Q: What has changed from version 1.2.0 to 1.3.0
A: Below is a list of changes:
  • datacondAPI:

    • Occasionally a strange error message like this is seen:
        LDAS-DEV35212650 error!
        aborted after 1022.36 seconds in datacondAPI.
        You have encountered an LDAS system bug!
        This condition will be automatically reported to the developer
        who is responsible for maintaining the datacond API.
        User command LDAS-DEV35212650 aborting!
      
      What is happening is that the managerAPI is aborting a job that is hung in the datacondAPI before the datacondAPI has a chance to try to unhang it. This will typically result in a memory leak.

      To avoid this kind of failure, the value of the manager API resource variable ::MANAGER_ABORT_AFTER_N_SECONDS_IN_DATACOND_API should be made at least 200 seconds longer than the datacond API resource variable ::DC_LONG_RUNNING_THREAD_WARNING.

  • diskcacheAPI:

    • There is a known issue in the diskcacheAPI which causes the loss of metadata when a raid archive server that is visible to the diskcache API is rebooted.
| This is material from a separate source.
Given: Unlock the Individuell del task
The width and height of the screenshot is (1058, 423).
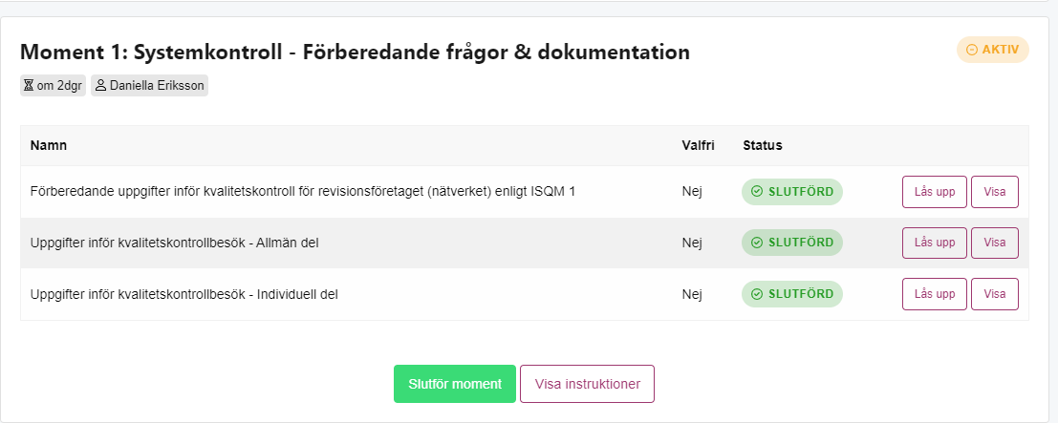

      If an archive server is rebooted, the diskcache API should be restarted via the Control and Monitor Interface.

    • There is a new resource variable in the LDASdiskcache.rsc for controlling the excessive email generated when rapidly updating directories exist on a system.

      The LDASdiskcache.rsc resource variable ::IGNORE_REMOVED_DIRS_UNDER_MTPT can be set to a list of directory names that are otherwise defined in the ::MOUNT_PT resource variable to reduce the number of email level log messages.

      Any ::MOUNT_PT entry that is also in the ::IGNORE_REMOVED_DIRS_UNDER_MTPT list will only generate email when a CONFLICTING DATA error occurs. Log entries that would otherwise raise email due to REMOVED type errors will be logged with a purple ball.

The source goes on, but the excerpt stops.